L’appetito è regolato sia chimicamente sia fisicamente prosegue Rossi, e la componente fisica è rappresentata dalle dimensioni dell’alimento, per cui cibi a bassa densità energetica, ma molto voluminosi, come frutta e verdura, hanno un buon potere saziante. “Invece, la parte chimica della fame è regolata da un insieme di fattori, che si sostengono e si influenzano fra loro – aggiunge l’esperto – in passato, si dava importanza solo ad alcuni ormoni digestivi, come la colecistochinina Cck e poi all’insulina. Adesso si è scoperto che la stimolazione dei recettori del piacere alimentare ha un ruolo importante. Oggi, questa prova, su modello animale, sottolinea l’importanza dei lipidi, ma la situazione è sicuramente molto complessa e non si può dedurre che aumentare lo zucchero faccia bene o sia una soluzione, se non altro perché il diabete sarebbe dietro l’angolo”.

• COSA FA INGRASSARE 
Ciò che fa ingrassare è l’eccesso di calorie, concordano gli esperti, dunque un maggiore ingresso di energia rispetto a quanto ne viene spesa, il tutto in base al proprio fabbisogno energetico. Mentre in generale un pasto iperlipidico – che non deve diventare la norma – riduce il picco glicemico, come spiega Ilenia Ventura, biologo nutrizionista, calmando la fame più di un pasto a base di carboidrati complessi e zuccheri. Per questo, secondo l’esperta, lo studio su Cell Metabolism è in controtendenza rispetto al trend di ricerca attuale, che sta rivalutando i grassi, soprattutto quelli sani.

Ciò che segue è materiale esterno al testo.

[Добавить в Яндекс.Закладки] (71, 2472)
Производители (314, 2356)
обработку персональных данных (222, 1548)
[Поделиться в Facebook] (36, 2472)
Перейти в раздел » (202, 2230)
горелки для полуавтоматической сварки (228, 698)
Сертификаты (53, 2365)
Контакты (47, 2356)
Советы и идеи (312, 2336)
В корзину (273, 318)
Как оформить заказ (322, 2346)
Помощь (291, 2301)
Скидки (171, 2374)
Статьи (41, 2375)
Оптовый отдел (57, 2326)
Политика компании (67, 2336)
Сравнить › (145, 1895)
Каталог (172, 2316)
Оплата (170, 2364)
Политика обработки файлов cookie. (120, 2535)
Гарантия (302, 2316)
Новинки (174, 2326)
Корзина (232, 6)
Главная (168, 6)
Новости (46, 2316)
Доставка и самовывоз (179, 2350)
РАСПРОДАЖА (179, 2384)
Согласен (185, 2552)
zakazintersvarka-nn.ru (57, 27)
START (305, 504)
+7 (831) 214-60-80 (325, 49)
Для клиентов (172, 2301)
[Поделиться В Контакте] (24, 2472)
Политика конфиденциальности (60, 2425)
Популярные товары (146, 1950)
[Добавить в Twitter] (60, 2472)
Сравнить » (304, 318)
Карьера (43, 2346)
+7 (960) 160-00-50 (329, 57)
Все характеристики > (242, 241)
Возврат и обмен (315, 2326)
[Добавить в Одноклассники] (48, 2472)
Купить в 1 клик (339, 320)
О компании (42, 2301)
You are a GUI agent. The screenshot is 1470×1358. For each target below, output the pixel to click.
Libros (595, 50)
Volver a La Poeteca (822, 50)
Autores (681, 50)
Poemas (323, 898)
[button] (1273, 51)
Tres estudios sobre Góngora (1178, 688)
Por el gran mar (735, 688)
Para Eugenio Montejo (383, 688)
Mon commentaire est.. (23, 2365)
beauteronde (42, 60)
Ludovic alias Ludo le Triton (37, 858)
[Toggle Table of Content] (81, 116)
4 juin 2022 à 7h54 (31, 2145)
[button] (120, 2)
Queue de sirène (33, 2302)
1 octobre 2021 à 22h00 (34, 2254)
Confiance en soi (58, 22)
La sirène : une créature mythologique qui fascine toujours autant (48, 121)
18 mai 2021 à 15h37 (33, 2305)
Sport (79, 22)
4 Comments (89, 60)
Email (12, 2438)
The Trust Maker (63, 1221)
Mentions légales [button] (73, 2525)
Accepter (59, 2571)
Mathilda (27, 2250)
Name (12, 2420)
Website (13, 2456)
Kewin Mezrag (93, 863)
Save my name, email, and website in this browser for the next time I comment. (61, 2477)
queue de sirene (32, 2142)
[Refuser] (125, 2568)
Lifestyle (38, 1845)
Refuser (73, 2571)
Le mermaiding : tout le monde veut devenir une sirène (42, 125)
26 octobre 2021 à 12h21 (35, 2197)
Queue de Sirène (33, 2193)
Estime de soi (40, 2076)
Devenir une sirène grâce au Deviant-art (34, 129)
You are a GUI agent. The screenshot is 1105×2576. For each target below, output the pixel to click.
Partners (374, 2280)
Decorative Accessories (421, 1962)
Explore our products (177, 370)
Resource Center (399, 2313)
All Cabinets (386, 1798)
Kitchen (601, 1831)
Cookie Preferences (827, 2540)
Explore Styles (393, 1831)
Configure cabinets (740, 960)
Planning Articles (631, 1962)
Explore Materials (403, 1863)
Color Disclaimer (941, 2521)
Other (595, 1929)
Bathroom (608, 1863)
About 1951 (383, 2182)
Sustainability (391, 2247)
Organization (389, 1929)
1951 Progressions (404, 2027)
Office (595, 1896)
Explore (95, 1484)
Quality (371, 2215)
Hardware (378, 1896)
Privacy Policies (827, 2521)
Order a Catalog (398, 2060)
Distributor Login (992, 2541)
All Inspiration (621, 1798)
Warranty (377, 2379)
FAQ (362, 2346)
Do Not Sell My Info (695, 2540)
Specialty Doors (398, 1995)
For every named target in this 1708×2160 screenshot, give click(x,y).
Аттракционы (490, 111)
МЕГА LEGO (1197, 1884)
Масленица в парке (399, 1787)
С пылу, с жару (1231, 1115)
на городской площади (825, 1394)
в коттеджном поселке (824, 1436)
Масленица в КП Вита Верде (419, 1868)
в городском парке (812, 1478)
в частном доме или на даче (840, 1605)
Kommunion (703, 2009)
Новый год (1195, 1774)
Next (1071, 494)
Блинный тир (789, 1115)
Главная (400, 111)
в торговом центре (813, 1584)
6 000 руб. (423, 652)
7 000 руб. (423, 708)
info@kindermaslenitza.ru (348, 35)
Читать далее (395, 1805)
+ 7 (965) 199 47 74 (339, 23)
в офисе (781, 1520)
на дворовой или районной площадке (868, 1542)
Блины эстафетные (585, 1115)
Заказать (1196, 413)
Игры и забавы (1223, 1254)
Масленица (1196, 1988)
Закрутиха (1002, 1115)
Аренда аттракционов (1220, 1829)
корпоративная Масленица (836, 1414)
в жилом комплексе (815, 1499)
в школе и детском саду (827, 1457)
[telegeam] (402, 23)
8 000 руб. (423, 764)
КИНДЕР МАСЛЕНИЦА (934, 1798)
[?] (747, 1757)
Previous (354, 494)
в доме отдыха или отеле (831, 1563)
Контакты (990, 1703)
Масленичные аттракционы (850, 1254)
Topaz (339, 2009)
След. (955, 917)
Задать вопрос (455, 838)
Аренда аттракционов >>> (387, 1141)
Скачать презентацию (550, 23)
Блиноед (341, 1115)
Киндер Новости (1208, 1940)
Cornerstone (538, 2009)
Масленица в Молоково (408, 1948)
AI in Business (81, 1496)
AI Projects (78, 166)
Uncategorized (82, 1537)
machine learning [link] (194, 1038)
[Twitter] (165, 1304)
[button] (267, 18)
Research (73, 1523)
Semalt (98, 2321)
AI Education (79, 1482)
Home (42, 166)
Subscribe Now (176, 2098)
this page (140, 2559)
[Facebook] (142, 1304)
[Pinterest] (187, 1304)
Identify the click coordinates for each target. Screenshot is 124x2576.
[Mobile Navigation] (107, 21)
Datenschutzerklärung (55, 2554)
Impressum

“Circa il 25-30% delle calorie giornaliere deve arrivare dai lipidi – spiega Ventura – di cui due terzi da quelli monoinsaturi (quelli dell’olio d’oliva) e polinsaturi (come gli omega 3), mentre circa un terzo da grassi saturi”. I grassi meno buoni, anche per la salute cardiovascolare, sono quelli trans, contenuti in vari prodotti industriali, come merendine, biscotti o altri alimenti elaborati, per i quali non bisogna eccedere nel consumo. Ciò che più fa male, conclude Ventura, non è il grasso sottocute, ma quello viscerale, che è distribuito negli organi interni e che è stato maggiormente correlato con il rischio cardiovascolare.